For today's random subject, I drew the marine isopod genus Schizobopyrina. Schizobopyrina is a genus in the family Bopyridae, and females of this genus were distinguished by Markham (1985) from those of the related genus Bopyrina by the presence of palp on the maxilliped (part of the mouthparts), by its more elongate oostegites (the lamellae forming the brood pouch in which eggs and larvae are incubated), and by the fusion of the pleomeres (posterior segments) on one side of the body. About ten or so species have been assigned to this genus from warmer waters around the world.

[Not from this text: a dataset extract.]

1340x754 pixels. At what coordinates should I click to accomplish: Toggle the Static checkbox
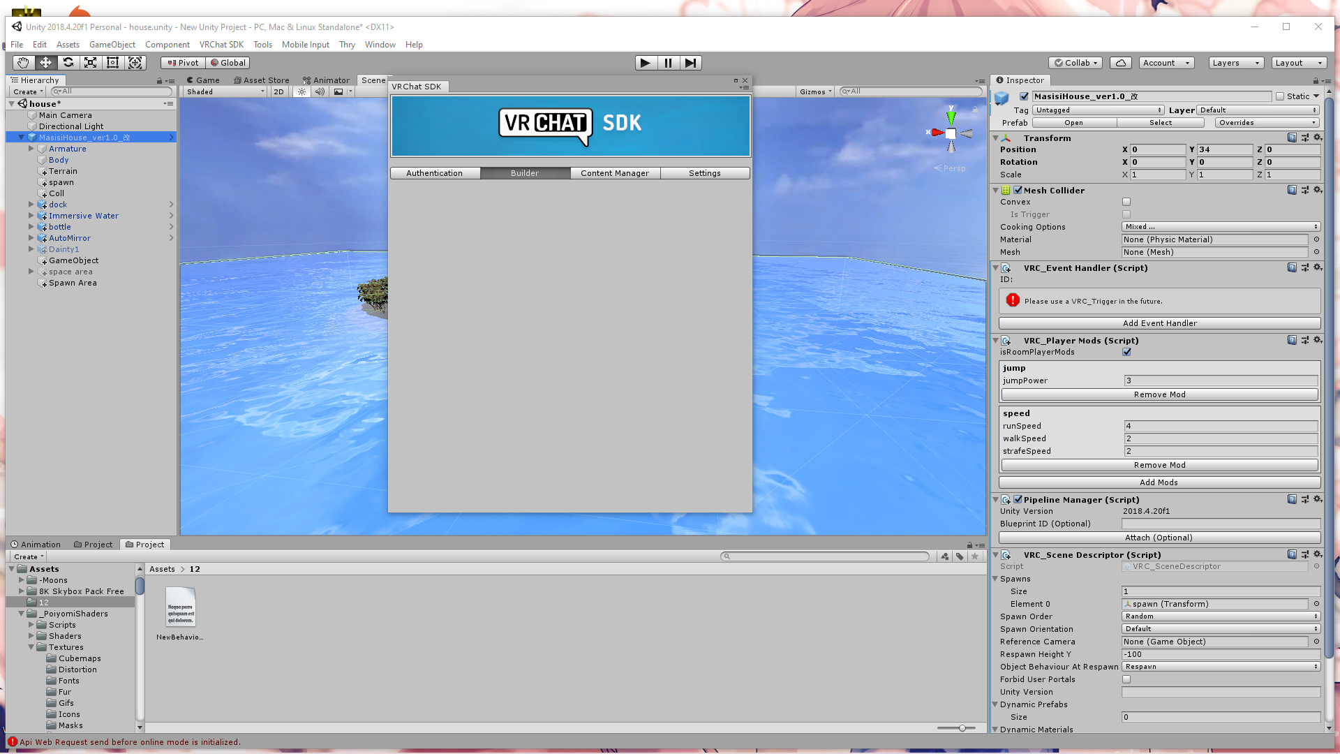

Mature bopyrids are parasites of shrimps and other crustaceans (Schizobopyrina has been found on hosts of the families Palaemonidae, Gnathophyllidae and Hippolytidae). Schizobopyrina and related genera are found in the branchial (gill) cavities of their host. Shrimp gills are developed from side-branches of the base of the legs, and are covered by an overhanging shelf of the carapace (if anyone is familiar with the process of preparing a crayfish or lobster, the gills are the 'dead man's fingers' that you have to remove before serving the crayfish). In a shrimp that is host to Schizobopyrina, the branchial cavity will become greatly protruding, as can be seen in this photo of a bumblebee shrimp Gnathophyllum americanum parasitised by Schizobopyrina bombyliaster (from Williams & Boyko 2004; scale bar equals 1.0 mm):
Bopyrids are released from the parent host as larvae that initially attach themselves to copepods. When they are approaching maturity, they leave the copepod and find an appropriate adult host. The first larva to attach itself to an appropriate shrimp will develop into a female, while any subsequent larva to attach itself will develop into a male (Cash & Bauer 1993). As can be seen in the figure at the top of this post, the female is considerably larger than the male. She is also noticeably asymmetrical in her body form, though a single species may include individuals bent to either the left or the right (Markham 1985). The female bopyrid attaches herself to her host before it reaches maturity: this puts her at risk of losing her place as the host moults, but studies of another branchial parasite bopyrid, Probopyrus pandalicola, indicate that as the host cuticle tears away during the process of moulting, the female is able to reattach herself to the new cuticle underneath and keep her place (Cash & Bauer 1993). The smaller male looks very different to the female, and is much more symmetrical. He attaches himself to the female, but whether or how he feeds is unknown. In Probopyrus pandalicola, the female moults, then produces eggs, after each moult of her host; the male has been observed crawling at this point into the brood pouch of the female, where he presumably fertilises her eggs.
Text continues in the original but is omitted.